Im Grundsatz sind sie positiv. Ein solcher Befreiungsschlag aus dem bestehenden Steuerchaos muß kommen und ist schon lange überfällig. Reparaturen an dem monströsen gegenwärtigen Steuersystem und dem Steuerrecht mit seinen offenen und raffiniert versteckt angelegten Ausnahmen, mit seinen Sonderbestimmungen für eine bestimmte Klientel, würden den Steuerdschungel nur weiter verdichten. Den übersieht selbst der dafür speziell ausgebildete und geschaffene Berufsstand, die Steuerberater, laut eigener vielfältiger Bekundung nicht mehr.
Aber auch eine radikale Steuerreform kann die bestehende soziale Schieflage und die Umverteilung von unten nach oben nicht nur weiterführen, sondern sogar verstärken. Sie kann auf die Durchsetzung einer neoliberalen Wirtschaftspolitik gerichtet sein. Welcher Weg in dieser Grundfrage eingeschlagen wird, ist nicht abhängig von der Form, sondern vom Inhalt eines solchen Konzeptes, wie der Höhe der Steuersätze, den Beitragsbemessungsgrenzen, von Maßnahmen zur Beseitigung von Nachteilen bei der Kindererziehung u. a. Dazu ist aber in bezug auf diese Vorschläge noch viel zu wenig bekannt.
Also, radikale Steuerreform unbedingt; entscheidend ist jedoch die Gestaltung der »Stellschrauben«. Gleichzeitig sollte man sich darüber im klaren sein, daß die Lösung einer solchen Aufgabe eine Herkulesarbeit ist. In seinen Grundzügen wurden das heutige Steuersystem und das geltende Steuerrecht mit der Schaffung der Weimarer Republik erarbeitet und seither immer unübersichtlicher gestaltet. Ein Umbau erfordert Sorgfalt und auch etwas Zeit, wenn es nicht wieder zu einer endlosen Kette von Korrekturen und Nachbesserungen kommen soll.
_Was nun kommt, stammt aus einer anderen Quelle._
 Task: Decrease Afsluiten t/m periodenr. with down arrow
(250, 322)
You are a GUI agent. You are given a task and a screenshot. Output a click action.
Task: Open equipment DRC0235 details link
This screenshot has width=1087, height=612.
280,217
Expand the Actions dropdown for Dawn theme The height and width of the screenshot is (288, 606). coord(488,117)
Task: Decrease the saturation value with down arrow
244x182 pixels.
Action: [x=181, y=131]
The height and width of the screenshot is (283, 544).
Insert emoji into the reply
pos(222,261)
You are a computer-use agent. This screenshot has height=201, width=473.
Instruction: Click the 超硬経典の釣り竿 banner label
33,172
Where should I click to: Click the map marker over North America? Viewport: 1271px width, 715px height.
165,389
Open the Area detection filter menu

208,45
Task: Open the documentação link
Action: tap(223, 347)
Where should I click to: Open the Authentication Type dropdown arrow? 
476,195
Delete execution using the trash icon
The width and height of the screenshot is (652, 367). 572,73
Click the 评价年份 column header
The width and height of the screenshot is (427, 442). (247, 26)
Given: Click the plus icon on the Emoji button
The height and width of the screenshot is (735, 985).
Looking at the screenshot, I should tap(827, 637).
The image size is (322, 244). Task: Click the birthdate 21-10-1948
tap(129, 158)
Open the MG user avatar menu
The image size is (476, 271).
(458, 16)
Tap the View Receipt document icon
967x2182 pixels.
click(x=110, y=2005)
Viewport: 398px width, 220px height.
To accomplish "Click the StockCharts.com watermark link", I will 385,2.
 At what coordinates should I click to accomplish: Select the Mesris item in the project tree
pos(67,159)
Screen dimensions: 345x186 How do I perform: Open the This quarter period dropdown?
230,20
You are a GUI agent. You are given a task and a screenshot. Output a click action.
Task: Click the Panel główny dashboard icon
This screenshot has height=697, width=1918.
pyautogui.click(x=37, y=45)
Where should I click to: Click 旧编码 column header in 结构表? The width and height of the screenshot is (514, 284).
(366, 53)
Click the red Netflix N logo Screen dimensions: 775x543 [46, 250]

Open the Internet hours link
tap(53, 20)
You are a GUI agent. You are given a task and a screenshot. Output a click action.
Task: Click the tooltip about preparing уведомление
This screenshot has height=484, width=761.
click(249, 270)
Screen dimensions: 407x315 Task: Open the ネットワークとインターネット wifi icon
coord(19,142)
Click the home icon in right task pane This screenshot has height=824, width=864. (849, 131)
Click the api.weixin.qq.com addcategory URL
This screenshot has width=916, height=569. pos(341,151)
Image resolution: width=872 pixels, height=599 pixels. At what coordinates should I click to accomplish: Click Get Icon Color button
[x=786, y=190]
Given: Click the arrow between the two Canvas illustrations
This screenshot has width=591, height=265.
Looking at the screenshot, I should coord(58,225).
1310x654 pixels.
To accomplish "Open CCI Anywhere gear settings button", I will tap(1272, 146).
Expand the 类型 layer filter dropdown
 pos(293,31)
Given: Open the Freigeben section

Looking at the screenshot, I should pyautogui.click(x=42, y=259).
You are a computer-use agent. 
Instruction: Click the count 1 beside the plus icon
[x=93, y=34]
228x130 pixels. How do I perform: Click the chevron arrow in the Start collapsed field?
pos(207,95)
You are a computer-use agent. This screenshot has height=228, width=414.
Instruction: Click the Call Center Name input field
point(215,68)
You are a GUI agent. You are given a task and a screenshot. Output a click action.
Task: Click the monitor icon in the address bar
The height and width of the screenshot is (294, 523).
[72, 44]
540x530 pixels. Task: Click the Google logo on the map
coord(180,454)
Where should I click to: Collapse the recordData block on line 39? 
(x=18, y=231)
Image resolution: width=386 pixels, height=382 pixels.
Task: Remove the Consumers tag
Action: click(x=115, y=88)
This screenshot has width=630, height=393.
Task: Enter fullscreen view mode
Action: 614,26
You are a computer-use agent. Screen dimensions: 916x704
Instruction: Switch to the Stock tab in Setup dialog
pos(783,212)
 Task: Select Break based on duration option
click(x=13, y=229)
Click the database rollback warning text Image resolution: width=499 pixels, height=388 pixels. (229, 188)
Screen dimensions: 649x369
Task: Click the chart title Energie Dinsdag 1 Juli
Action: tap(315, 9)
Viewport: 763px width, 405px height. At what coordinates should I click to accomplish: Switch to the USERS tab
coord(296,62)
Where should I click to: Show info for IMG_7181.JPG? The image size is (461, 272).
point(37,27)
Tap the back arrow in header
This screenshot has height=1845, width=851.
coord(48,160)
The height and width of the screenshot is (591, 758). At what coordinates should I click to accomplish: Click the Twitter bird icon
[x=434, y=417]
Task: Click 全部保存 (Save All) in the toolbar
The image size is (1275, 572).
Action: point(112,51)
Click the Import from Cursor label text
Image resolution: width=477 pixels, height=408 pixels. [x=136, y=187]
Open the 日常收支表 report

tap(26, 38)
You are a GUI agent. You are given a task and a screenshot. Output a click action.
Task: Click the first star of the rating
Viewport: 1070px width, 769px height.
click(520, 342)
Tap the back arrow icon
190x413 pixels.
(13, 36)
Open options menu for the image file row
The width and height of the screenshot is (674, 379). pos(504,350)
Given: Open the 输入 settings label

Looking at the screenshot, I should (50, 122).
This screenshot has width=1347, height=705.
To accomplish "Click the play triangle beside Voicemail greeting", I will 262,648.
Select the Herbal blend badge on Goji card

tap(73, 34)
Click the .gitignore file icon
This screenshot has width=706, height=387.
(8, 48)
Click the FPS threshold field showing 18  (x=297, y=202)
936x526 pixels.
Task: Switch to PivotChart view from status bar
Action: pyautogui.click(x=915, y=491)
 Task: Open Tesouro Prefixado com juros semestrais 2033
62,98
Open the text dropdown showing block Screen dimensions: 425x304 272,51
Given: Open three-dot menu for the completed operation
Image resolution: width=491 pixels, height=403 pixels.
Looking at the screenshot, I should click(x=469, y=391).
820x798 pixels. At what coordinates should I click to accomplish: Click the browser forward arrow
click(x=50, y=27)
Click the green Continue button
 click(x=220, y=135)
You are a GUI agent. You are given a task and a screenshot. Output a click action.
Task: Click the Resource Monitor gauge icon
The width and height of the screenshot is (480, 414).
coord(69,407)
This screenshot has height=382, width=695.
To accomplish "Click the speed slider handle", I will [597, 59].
F: An diesem Wochenende wird wahrscheinlich darüber entschieden, ob es zum Vorziehen der Steuerreformstufe III vom Jahr 2005 auf das Jahr 2004 kommt. Was halten Sie vom Vorziehen?
Ich schließe mich der Auffassung der fünf »Weisen« in ihrem Gutachten für die Bundesregierung an. Auch ich war ursprünglich gegen ein solches Vorziehen, weil das in der bisherigen konkreten Ausgestaltung die Kapitalbesitzer, Unternehmer und Besserverdienenden bevorteilt und die Umverteilung von unten nach oben schamlos fortsetzt. Es geht nicht in erster Linie darum, wie die Sachverständigen erklärten, das Hin und Her in der Finanzpolitik und die Unsicherheit für die Wirtschaft zu beenden. Ausschlaggebend für mich ist: Mit Hartz III und IV, mit den Maßnahmen zur Beschneidung der Renten, mit den Maßnahmen, die der Stabilisierung der Gesundheitsversorgung dienen sollen, mit der Verlagerung der Pflegeversicherung gänzlich auf die Arbeit»nehmer« und auf die Rentner tritt eine massive Beeinträchtigung der Massenkaufkraft und damit der Konjunkturerholung ein. Das könnte durch ein Vorziehen der Steuerreformstufe etwas gemildert werden.
Wenn der neoliberale Trend der »Agenda 2010« vorerst nicht generell gestoppt werden kann, ist ein Vorziehen der Steuerreformstufe III mit bestimmten Erleichterungen für die Lohnabhängigen und für Rentner mit einer Stärkung der Massenkaufkraft verbunden, also offensichtlich die zweitschlechteste Lösung.